Poll manager training sessions for the election will be held in October and those dates and times will be included in the Oct. 7 edition of The Panolian.

Logic and Accuracy Training is scheduled for Oct. 22 at the Batesville Courthouse at 9 a.m.

For in-person absentee Voting the Circuit Clerk’s office will be open on Sat., Oct. 24 from 8 a.m. until noon for any voter who qualifies for absentee voting, especially for those persons who work out of town during the week and  college students.

The last day to vote in person absentee is Sat., Oct. 31.  The Circuit Clerk’s office will be open from 8 a.m. to 5 p.m. each business day for absentee voting as well.

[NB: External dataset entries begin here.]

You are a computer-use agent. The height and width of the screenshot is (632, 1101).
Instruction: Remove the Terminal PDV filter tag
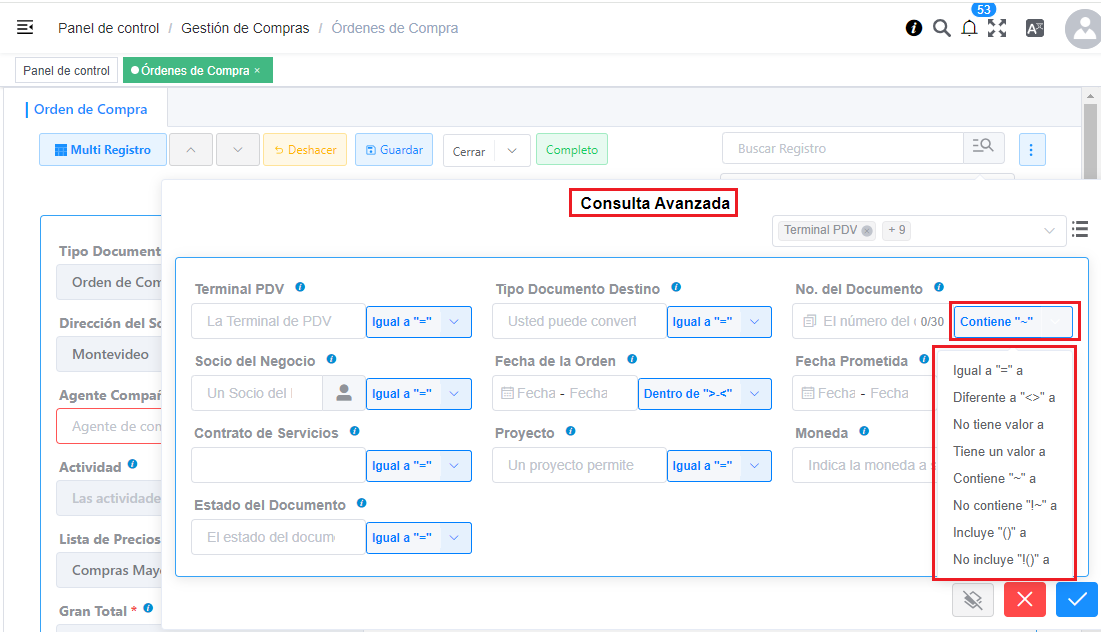(x=867, y=231)
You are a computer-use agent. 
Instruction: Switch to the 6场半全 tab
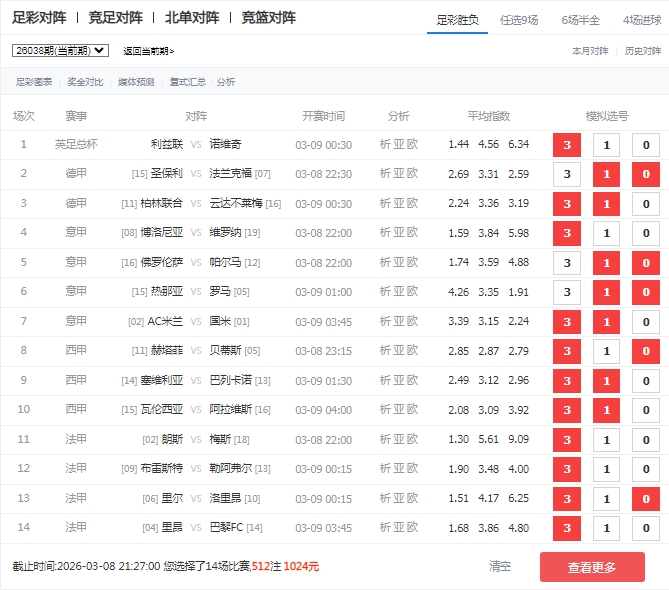tap(580, 19)
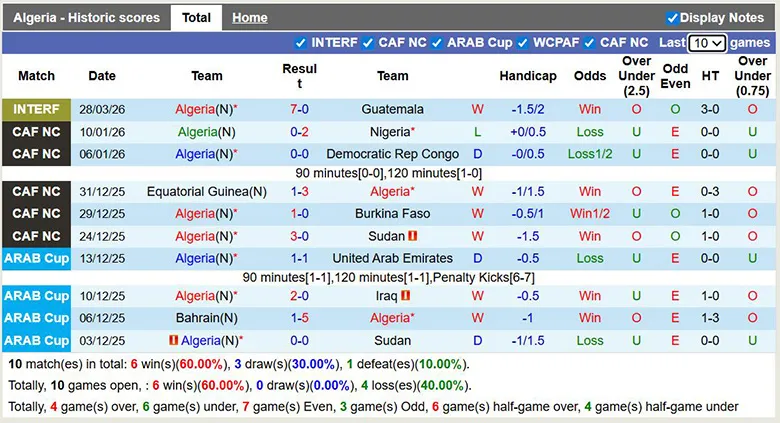
Task: Click red card icon in the 03/12/25 row
Action: pos(172,340)
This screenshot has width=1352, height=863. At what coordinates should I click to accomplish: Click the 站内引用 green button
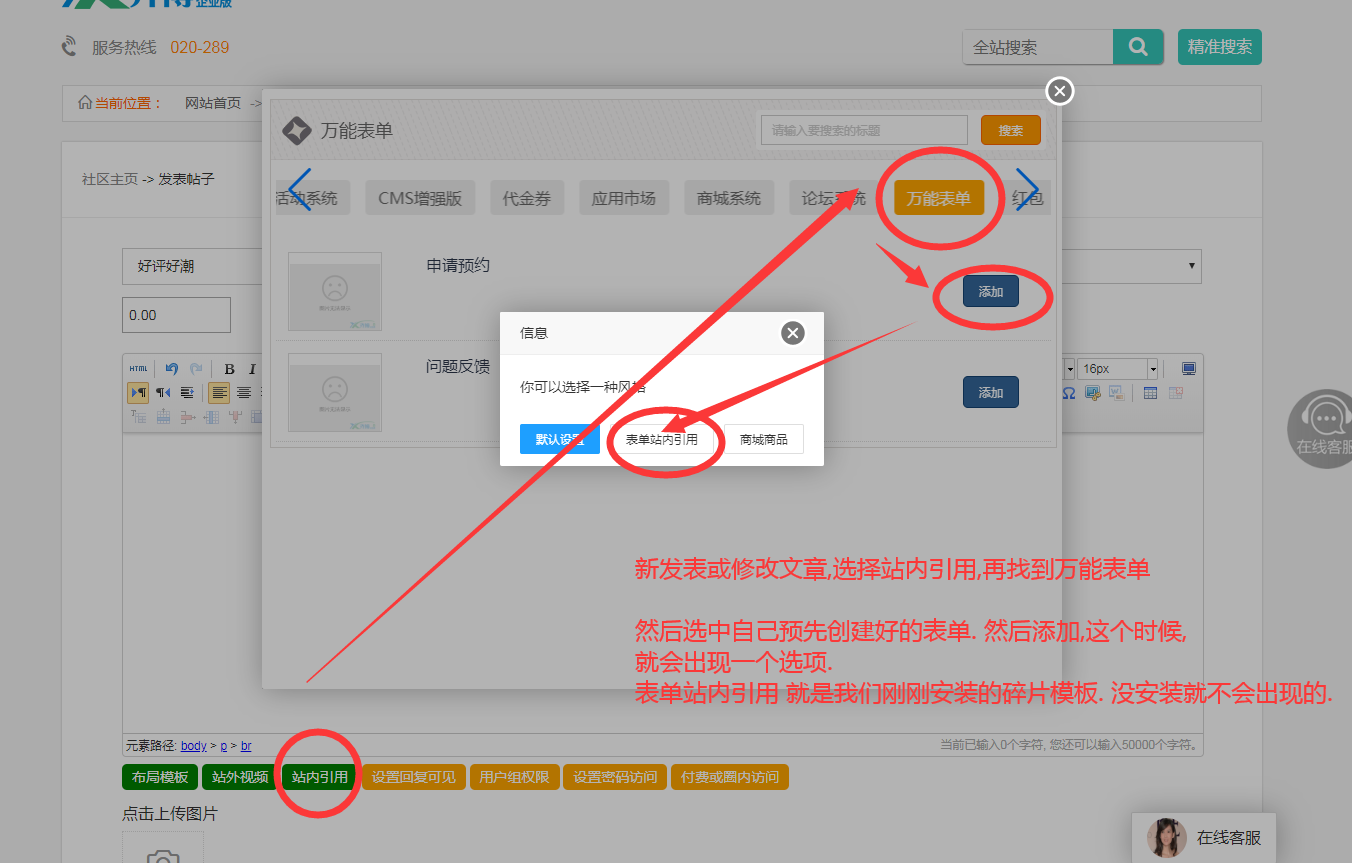[320, 777]
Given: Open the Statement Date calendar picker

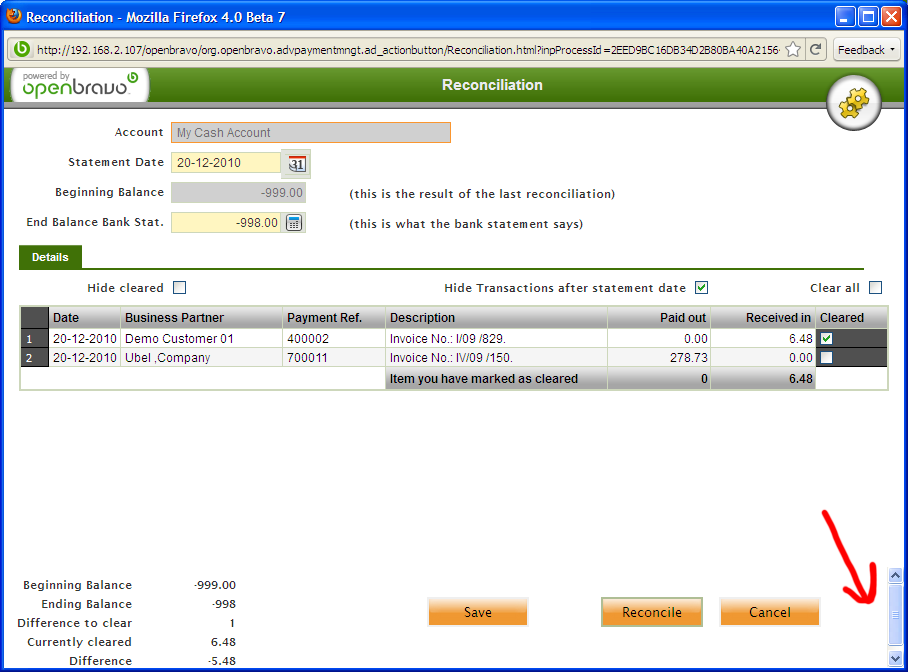Looking at the screenshot, I should tap(297, 163).
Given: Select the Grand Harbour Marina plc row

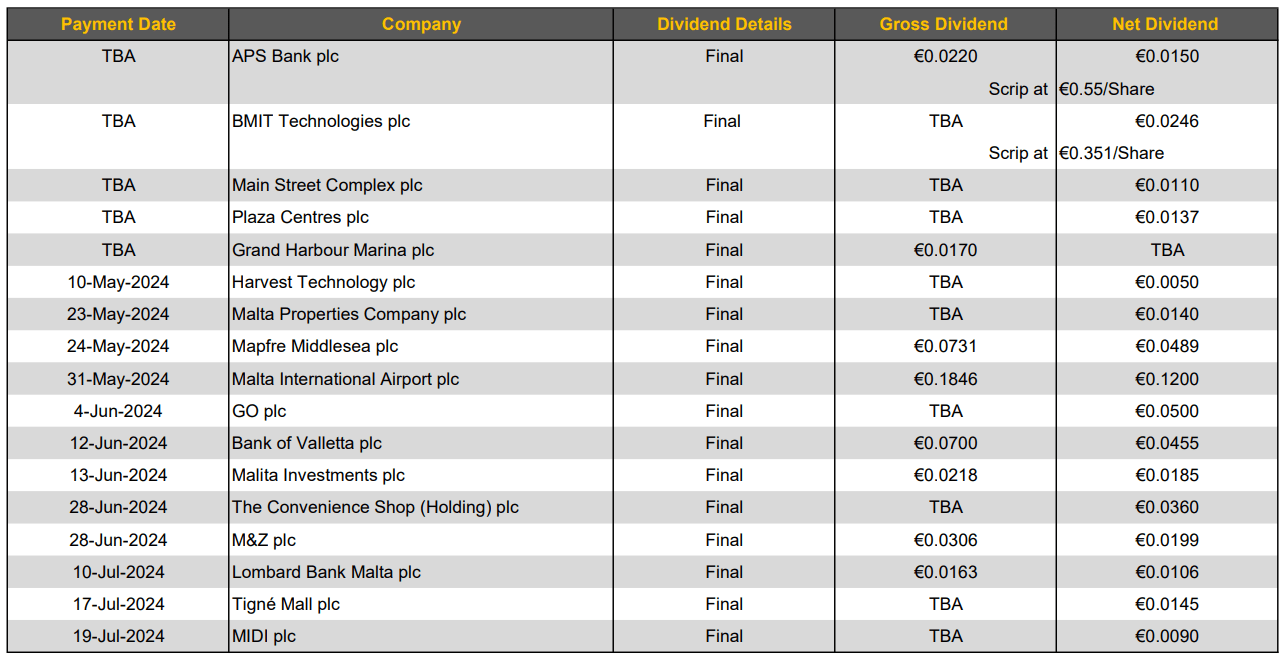Looking at the screenshot, I should pyautogui.click(x=333, y=250).
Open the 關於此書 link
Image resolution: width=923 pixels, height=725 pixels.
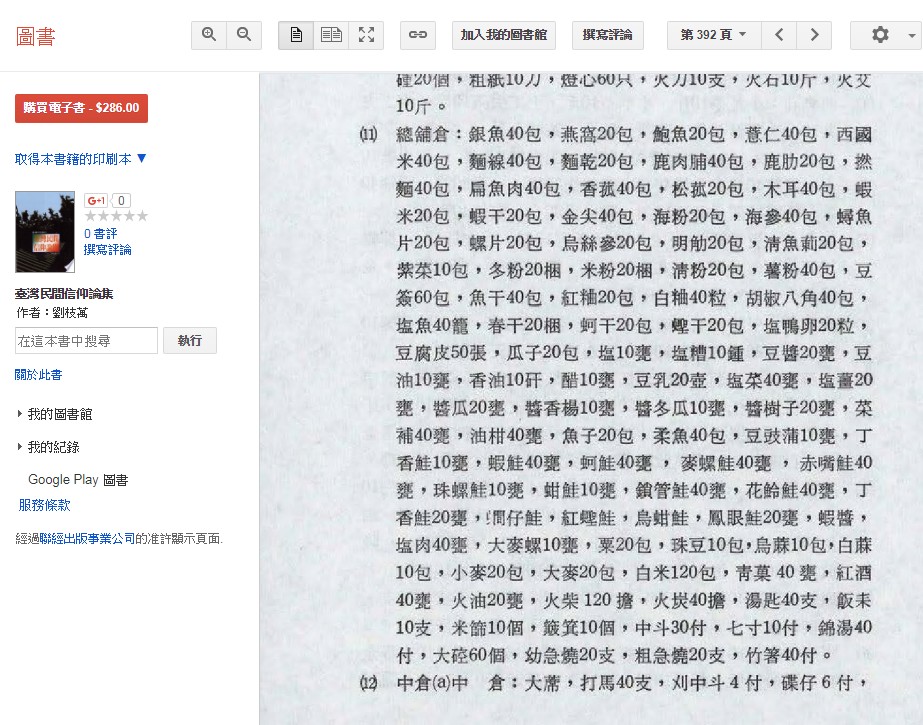[38, 375]
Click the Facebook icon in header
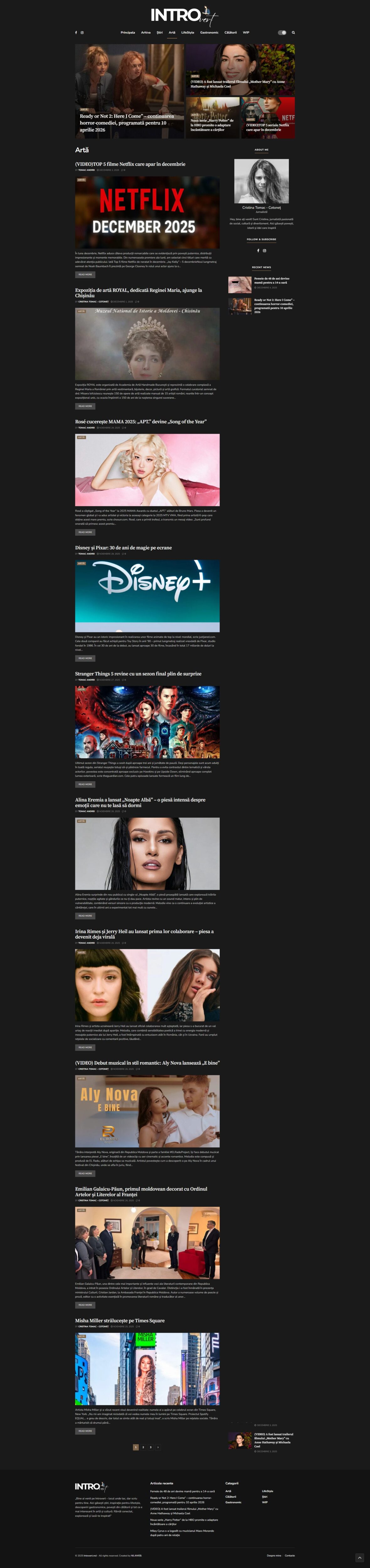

For mail-in absentee voting the Post Office is advising voters to mail absentee ballots 5-7 days before the Nov. 3 election to arrive at the Circuit Clerk’ office by the day of election.  The latest postmark acceptable for an absentee ballot is Nov. 3.

On the sample ballot included in this issue, readers will see choices for Election Commissioner for each of the county’s five districts, but the actual ballots on election day will only give voters the choice to vote for those candidates in their own district.

Just one district election commissioner, Wayne Belk in Ward 3, has an opponent this year. He is being challenged by Gloria Tucker, who qualified for the post as a Democratic candidate. Elections commissioner candidates, in an effort to have the public’s confidence of impartiality, almost always qualify as Independents, but Tucker is not precluded from running as a Democrat by state law.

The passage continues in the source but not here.